Dataset items
--------
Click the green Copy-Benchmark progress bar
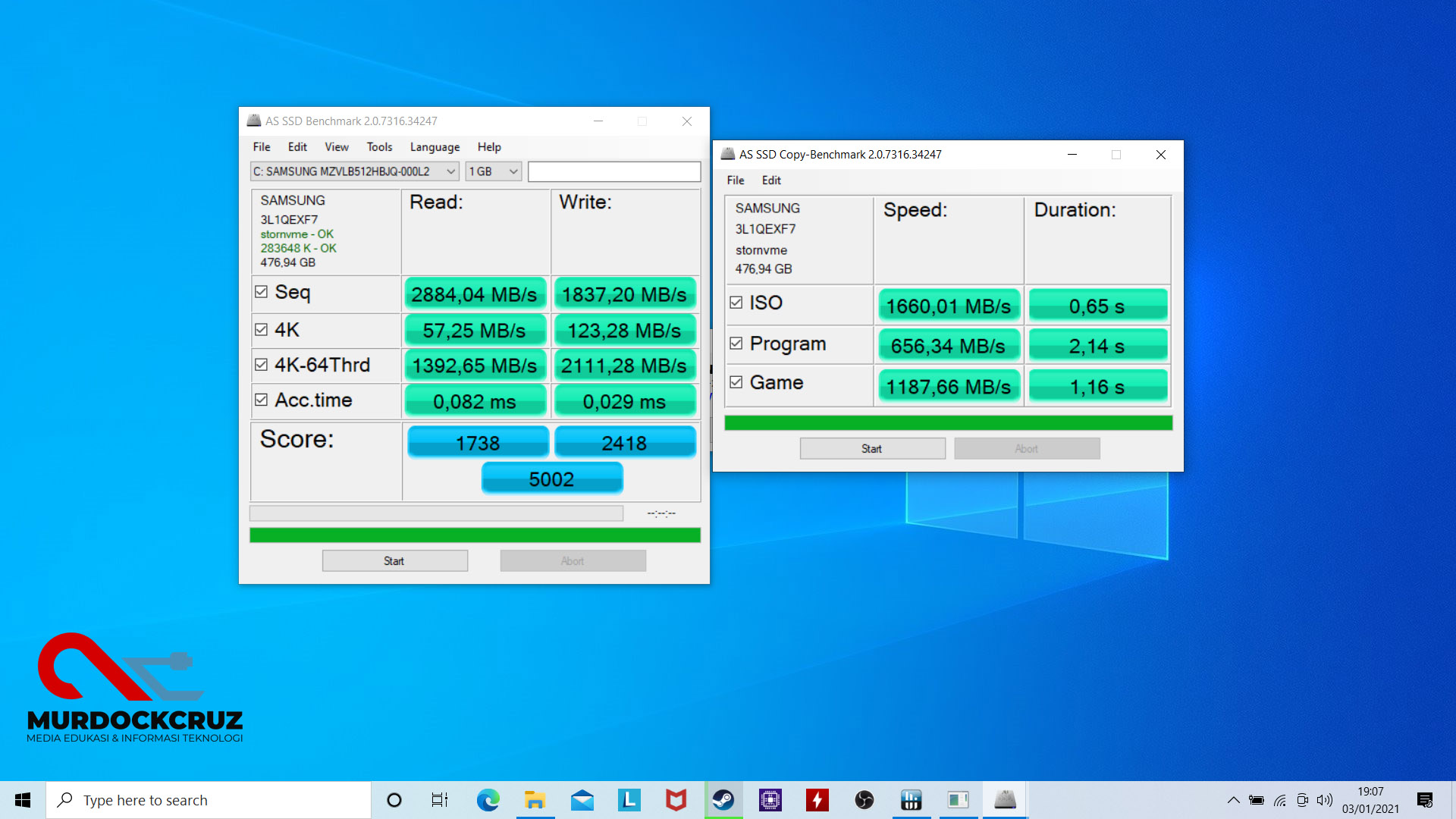This screenshot has height=819, width=1456. click(x=948, y=422)
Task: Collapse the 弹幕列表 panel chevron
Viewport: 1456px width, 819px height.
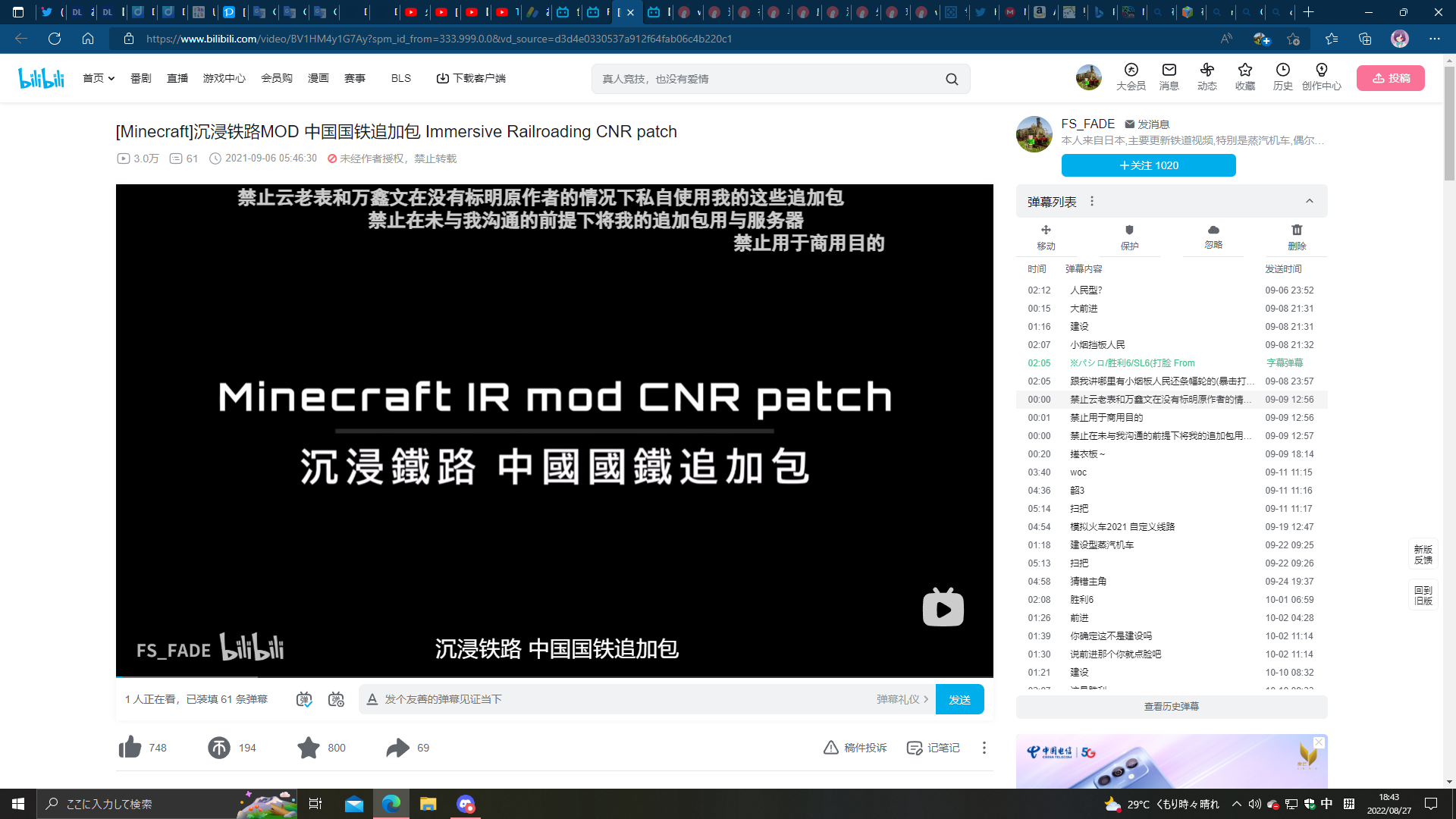Action: coord(1309,202)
--------
• Assigned task: Could you return each entry word for word, with the images omitted?

• Reply to the exercise:
Click the green Copy-Benchmark progress bar
This screenshot has height=819, width=1456. click(x=948, y=422)
Task: Collapse the 弹幕列表 panel chevron
Viewport: 1456px width, 819px height.
Action: coord(1309,202)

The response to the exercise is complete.